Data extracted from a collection

>> Begin

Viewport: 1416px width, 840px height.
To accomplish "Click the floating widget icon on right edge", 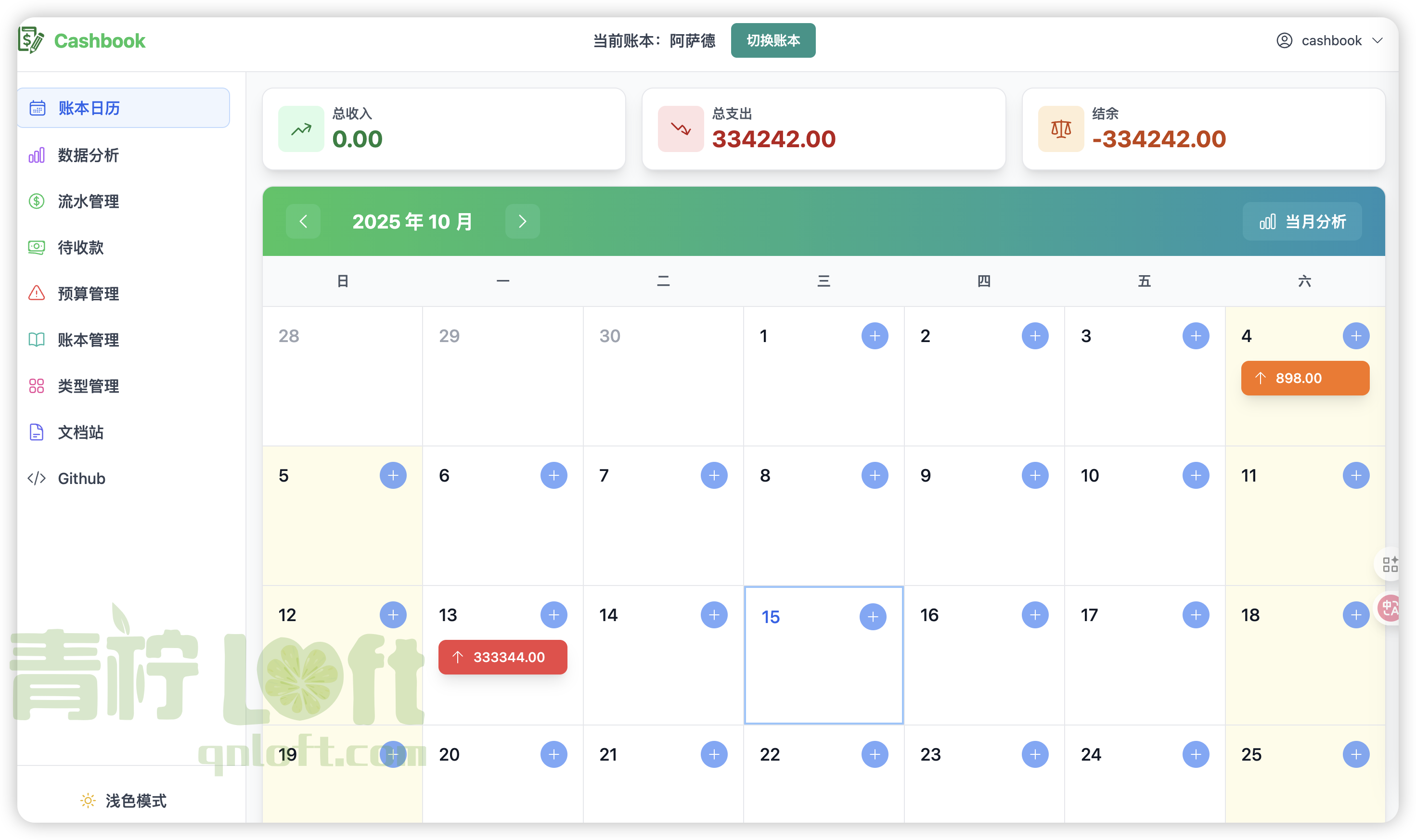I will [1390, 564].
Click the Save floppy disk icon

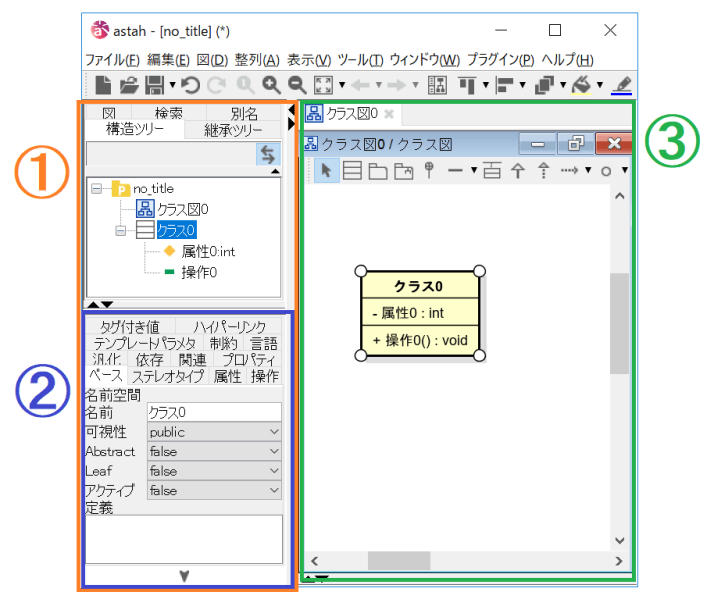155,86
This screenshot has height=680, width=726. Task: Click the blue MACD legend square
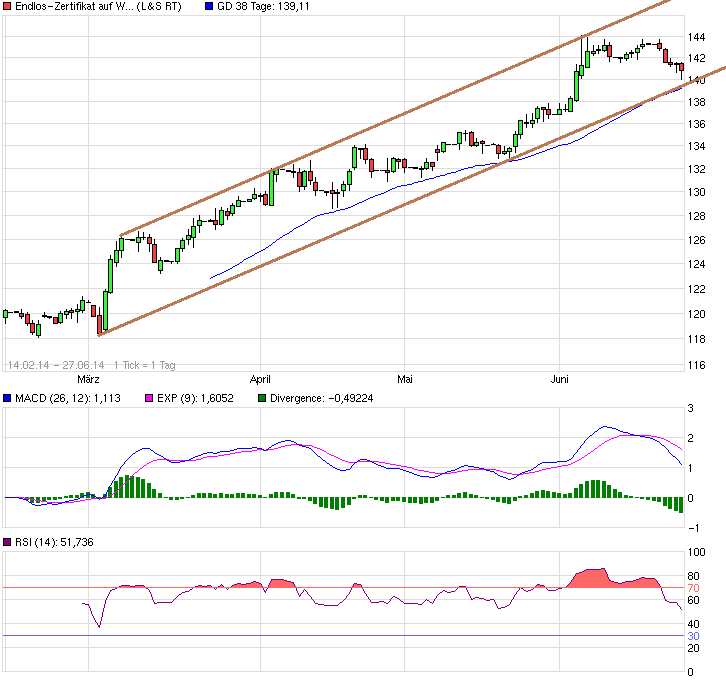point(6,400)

>> End

→ Stated goal:
Copy the listing word for word, starting with the line that contains "This screenshot has" and continuing through the end of the listing. Leave the pictures out of your copy.

→ Output of the task:
This screenshot has height=680, width=726. Task: Click the blue MACD legend square
point(6,400)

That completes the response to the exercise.